For years I used my Stanley 71 router plane in blissful ignorance. I was happy that it was easy to adjust and maneuver. But in the last couple years my affection for the No. 71 has been shaken, first by the Veritas Router Plane, and now by the new Lie-Nielsen Large Router Plane. Both tools kick the old 71 in the teeth, particularly in the depth-stop department. But should you buy a new router plane? And if so which one?
First: Here’s the answer to the first question: If you’ve ever been stymied by the ability of your router plane to hit a mark over and over, then sell the sucker on eBay and come on over to the Ductile Side of things.
You see, Veritas and Lie-Nielsen have gone down divergent paths when designing their router planes. So they are hard to compare directly. For more detail on the Veritas, check out my article from the Fine Tool Journal at WKFineTools.com.
The Veritas is a closed-throat router. The Lie-Nielsen is an open-throat one. What’s the difference? An open throat offers better visibility ahead of the cut. A closed throat offer more support when working on narrow edges, such as cleaning out a groove on a door’s stile.
Another significant difference is how you set the depth stop on the tool. Stanley’s is a cruel joke. An afterthought. A jerry-rig. The Veritas’s depth stop is like a drill press’s jam-nut system. It locks down tighter than any other system I’ve ever used, but making quick adjustments is not in the cards. You spin the jam nuts up and down the post quite a lot. But when you’re locked, you’re locked.
The Lie-Nielsen depth stop is far faster. It’s a collar that surrounds the blade. You turn a thumbscrew to lock in the final depth adjustment and then you work in small steps to that setting. If you monkey the depth-adjust wheel you can make the depth stop slip, but the stop is more than robust for most woodworkers.
Another difference is in the blades offered. The Veritas offers three (a 1/2″ straight, a 1/2″ V-shape and a 1/4″ straight). The Lie-Nielsen has a 3/8″ straight blade. Lie-Nielsen plans to offer a full range of blades for its tool, but for now, the Veritas has the upper hand in this department.
The pointed blade is particularly helpful when cleaning out recesses with acute corners, such as a dovetail socket in casework. Vintage instruction manuals for router planes play up the fact that the pointed blade is better for producing a “show” surface. I think this is mostly bunk. The pointed blade is handy for getting into tight corners, sort of like the way pointy shoes are good for squashing insects in the corners of rooms.
Also worth noting: The two 1/2″-wide Veritas blades disassemble for easier honing. This is indeed easier than honing a one-piece blade, but the difference isn’t a deal-killer; it’s mostly a friendly touch and a nod to the woodworker.
Ergonomically, the Veritas looks nicer to drive with its rakish handles, but I found I like the classic straight-up knobs from the Stanley No. 71 that Lie-Nielsen has adopted. But this is a personal thing. I know some people prefer the canted handles. I think it depends on how you hold the tool. The straight knobs are good for an overhand grip (palms resting on top of the knobs); the rakish handles feel better when you grip them with your pinky fingers at the base of the tool (palms on the sides of the knobs). Both feel fine and work fine.

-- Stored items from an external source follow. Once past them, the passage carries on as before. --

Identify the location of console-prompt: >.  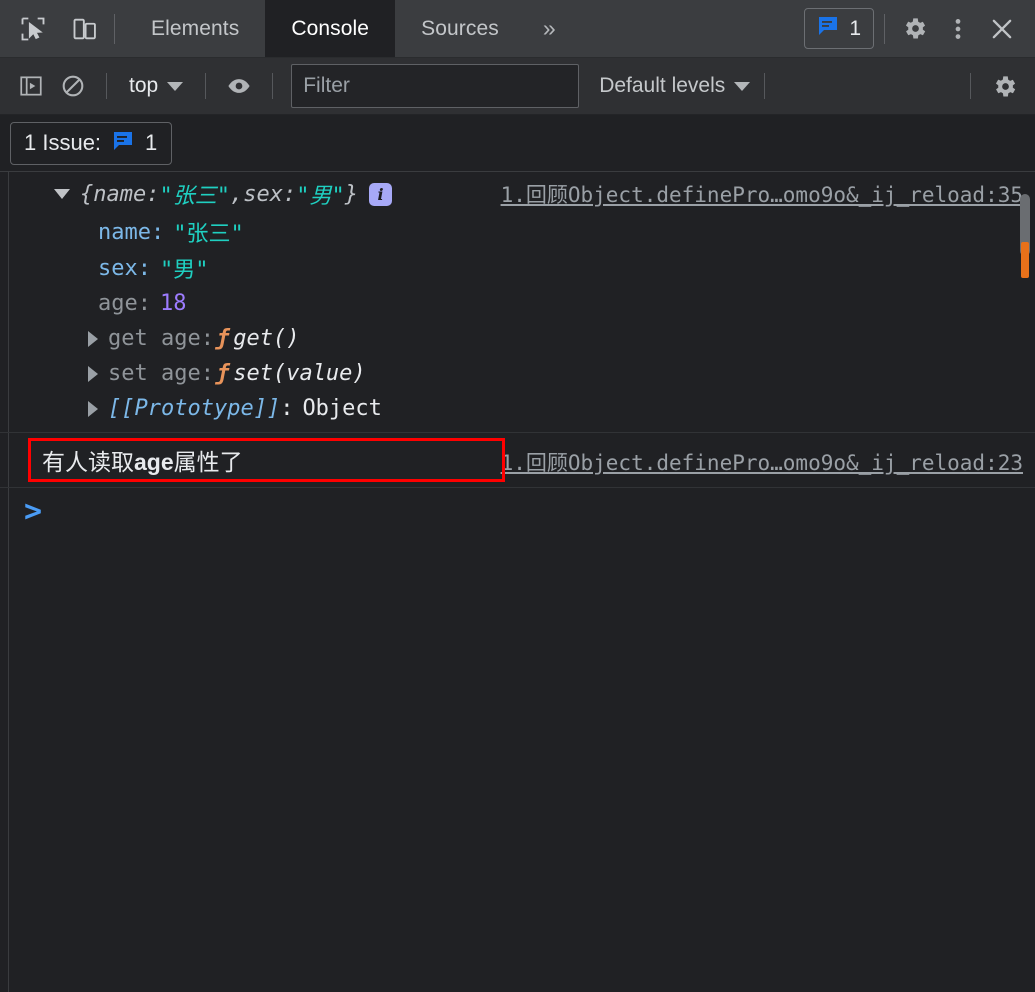
(518, 511).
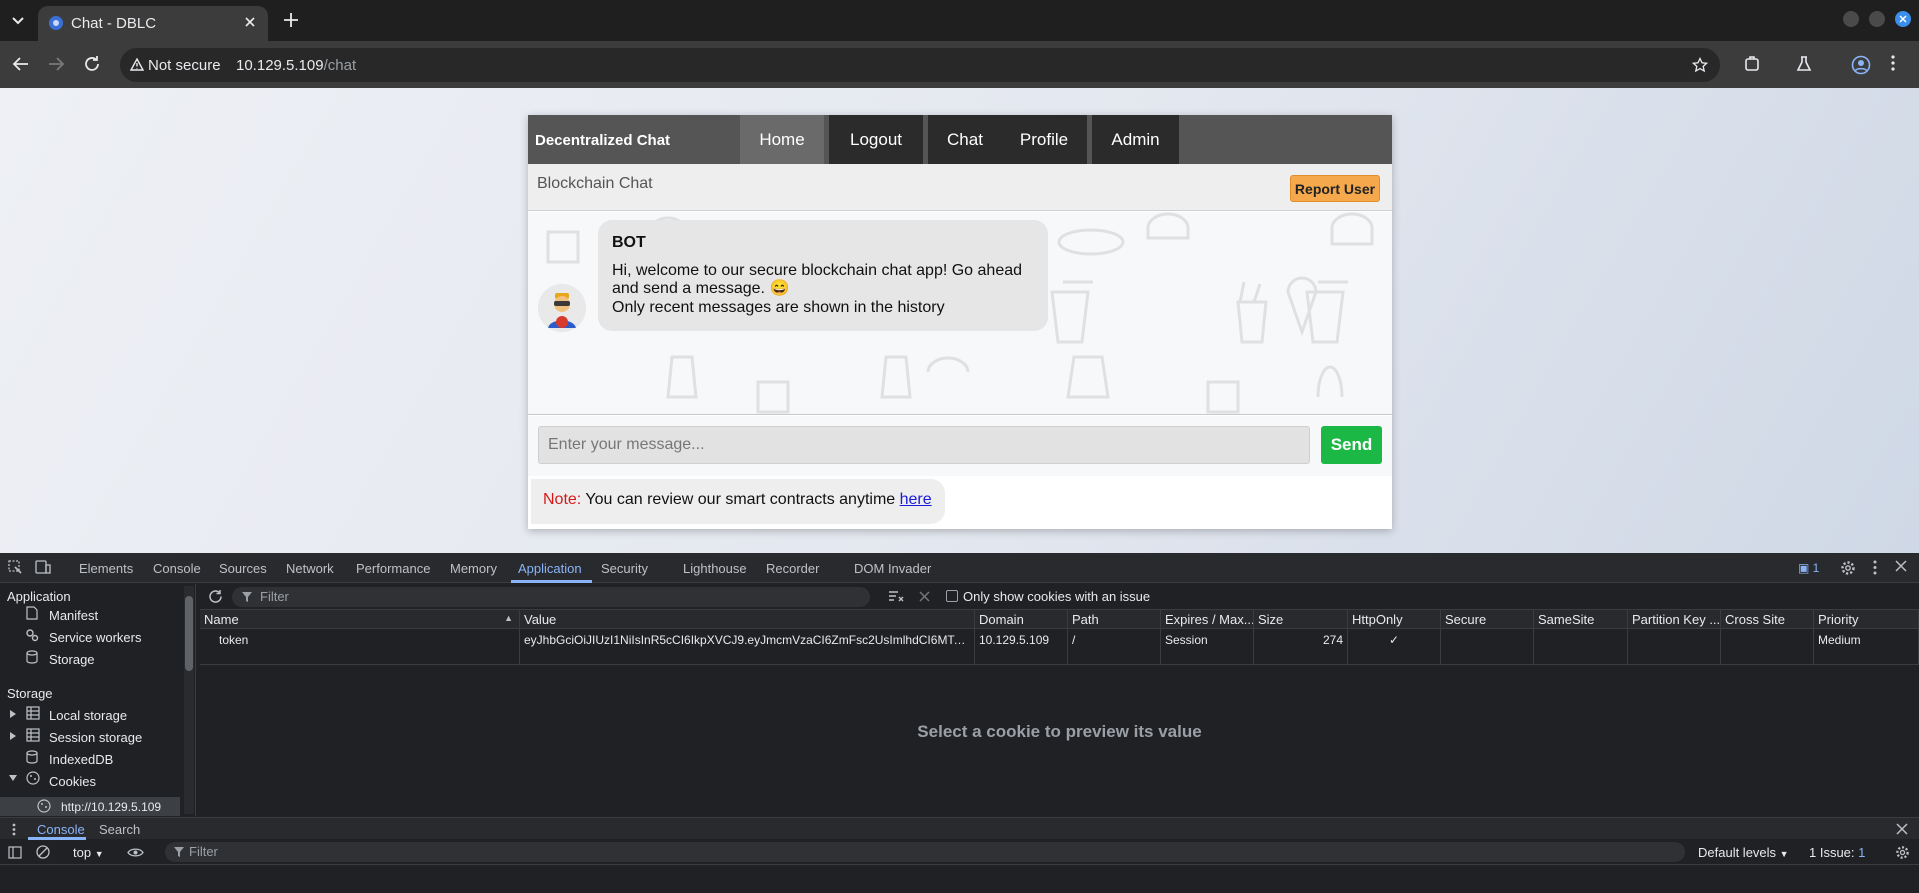 The image size is (1919, 893). I want to click on only-issues-checkbox, so click(952, 596).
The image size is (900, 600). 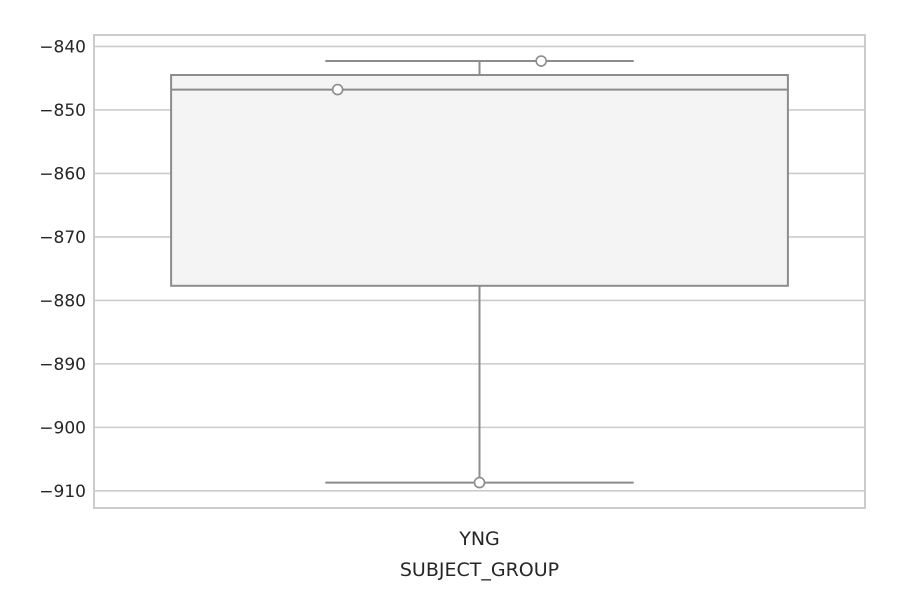 I want to click on y-tick-label: −850, so click(x=62, y=111).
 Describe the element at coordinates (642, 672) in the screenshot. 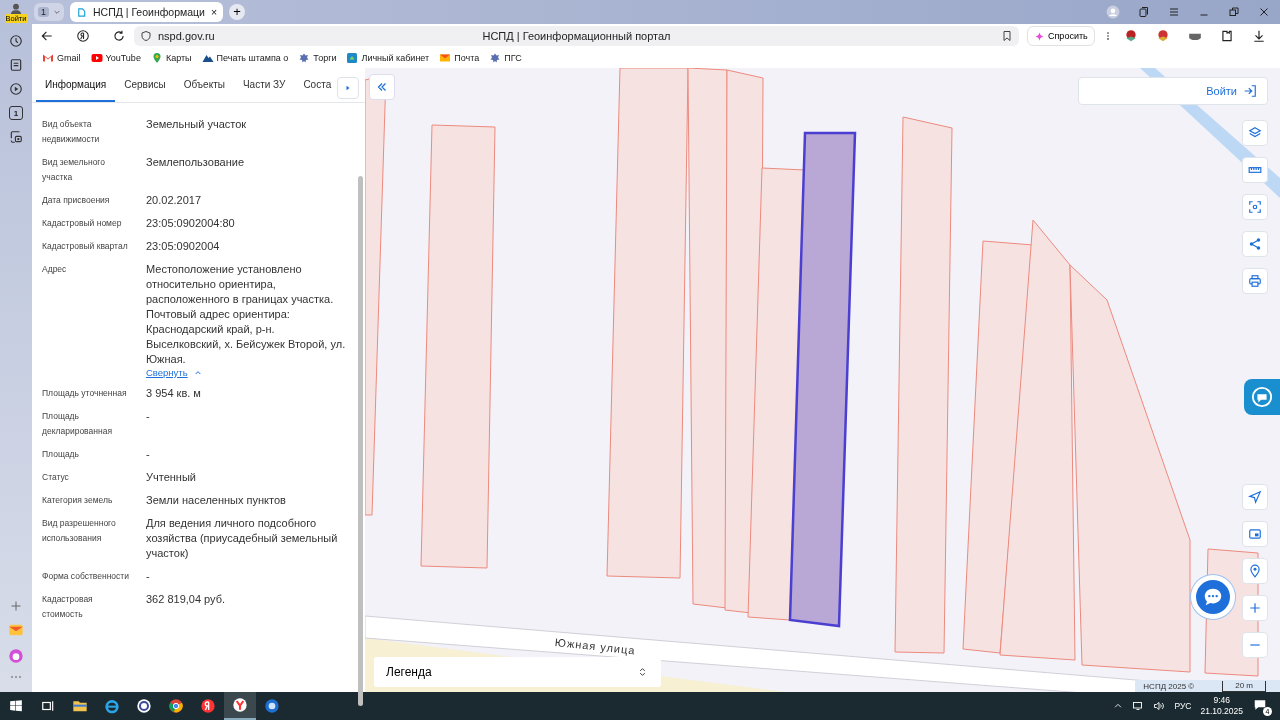

I see `sort-arrows-icon` at that location.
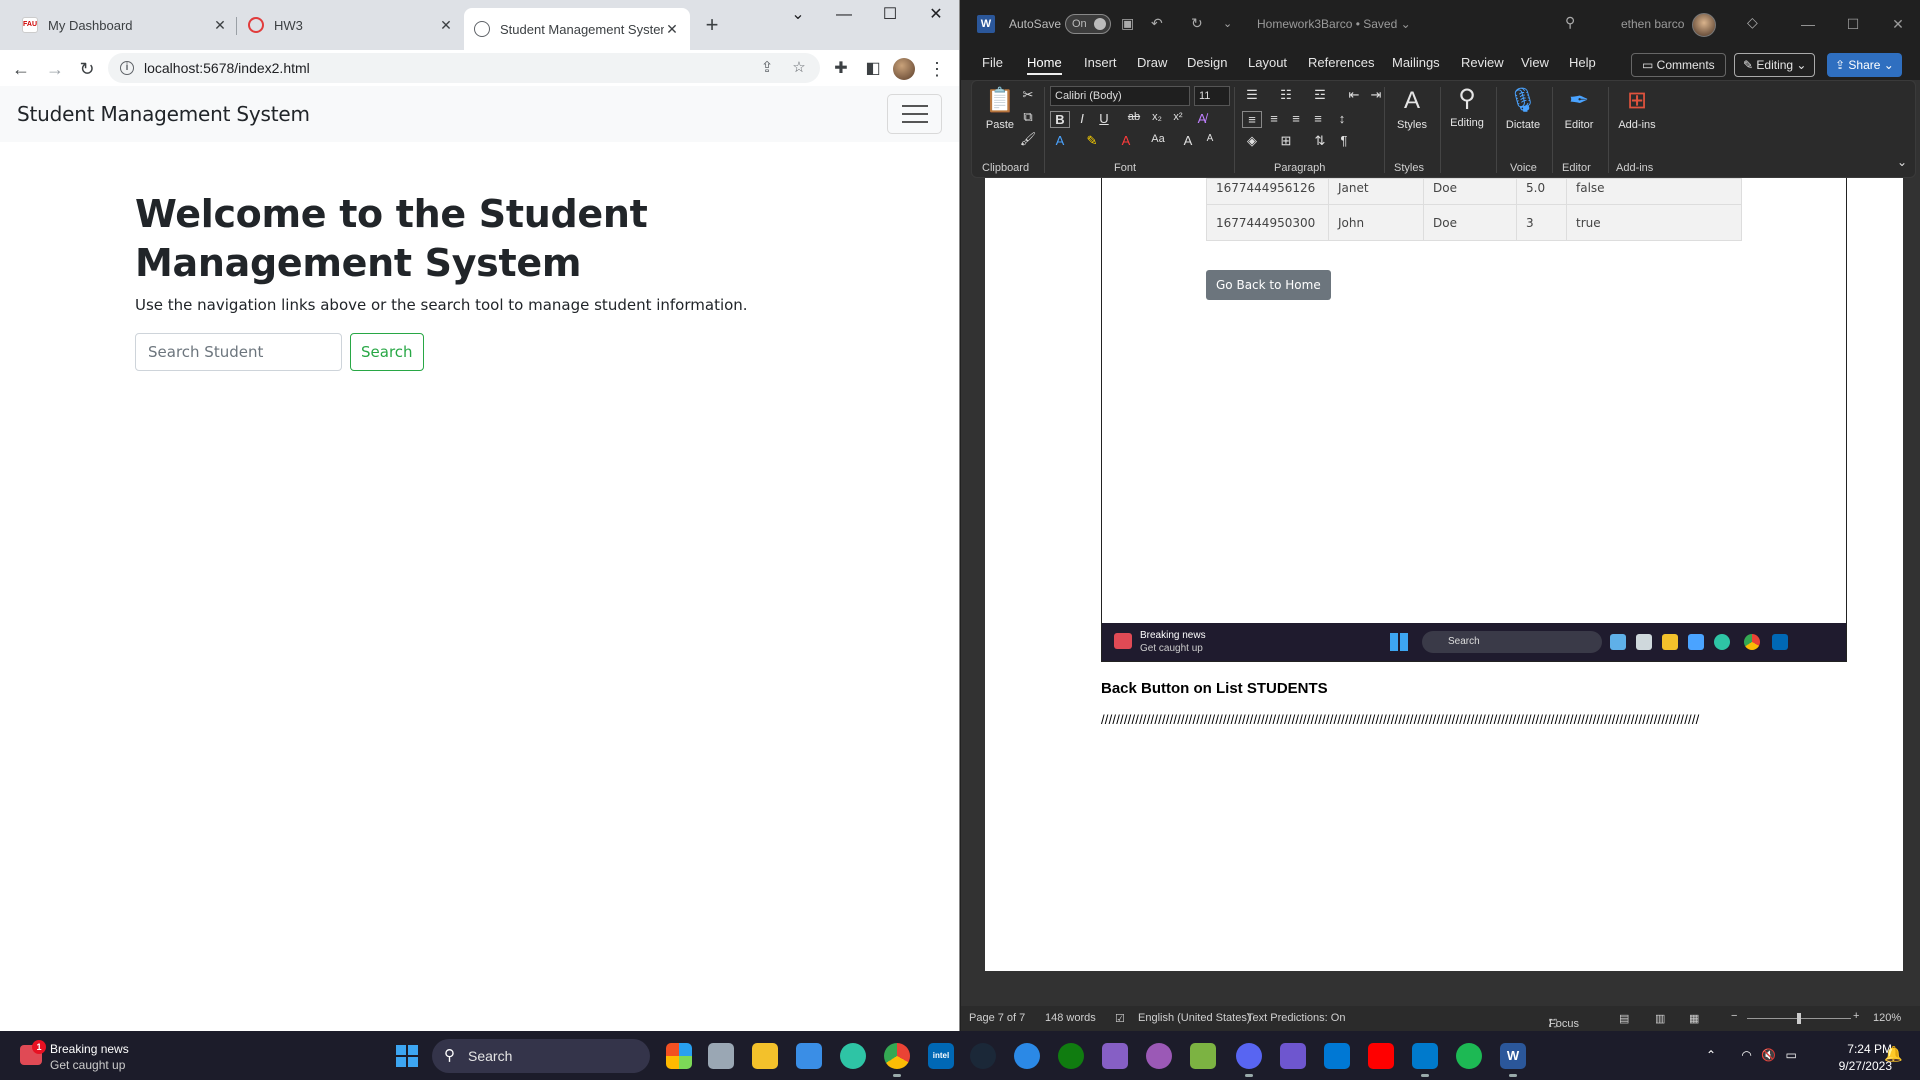  What do you see at coordinates (1704, 25) in the screenshot?
I see `user-avatar` at bounding box center [1704, 25].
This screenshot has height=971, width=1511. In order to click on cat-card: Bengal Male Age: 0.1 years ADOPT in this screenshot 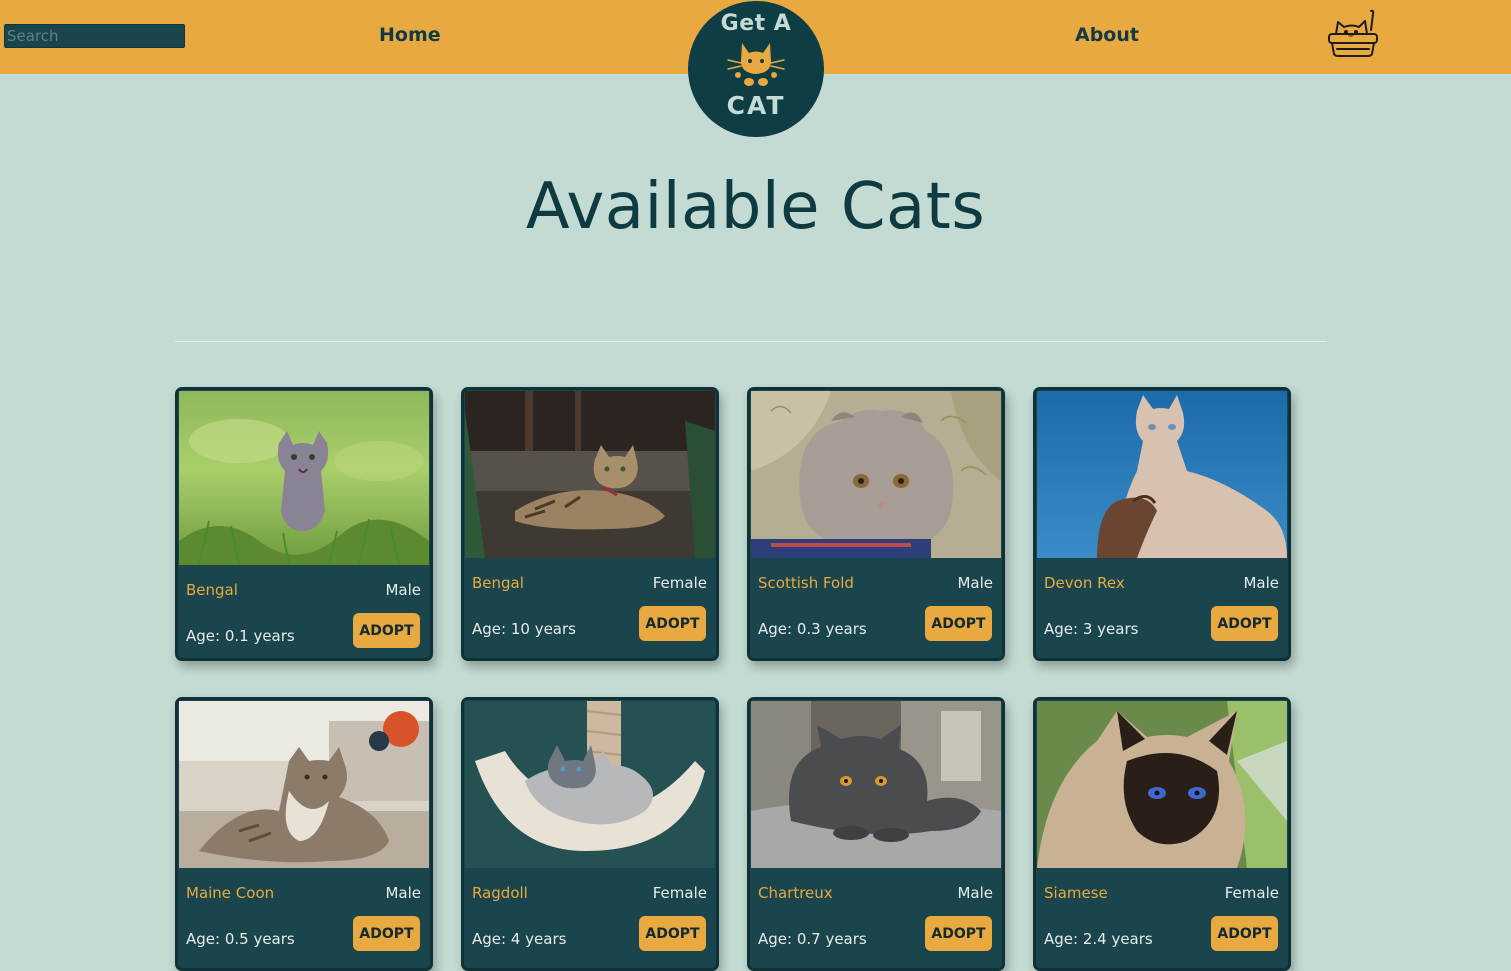, I will do `click(304, 524)`.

As to fit and finish, both tools are over the top. The castings and knurlings are first rate. I think things are a draw on this issue.
So which tool should you buy? If you do a lot of edge work, cleaning up stopped grooves and the like, I’d go with the Veritas. If your work requires you to hit a varying depths time and time again, I’d go with the Lie-Nielsen.
But most of you already know which one you’re going to buy. And I’m glad I don’t have to make the choice. I have both.
The Veritas (with three blades and a fence) is $139. The Lie-Nielsen (with one blade and a fence) is $125.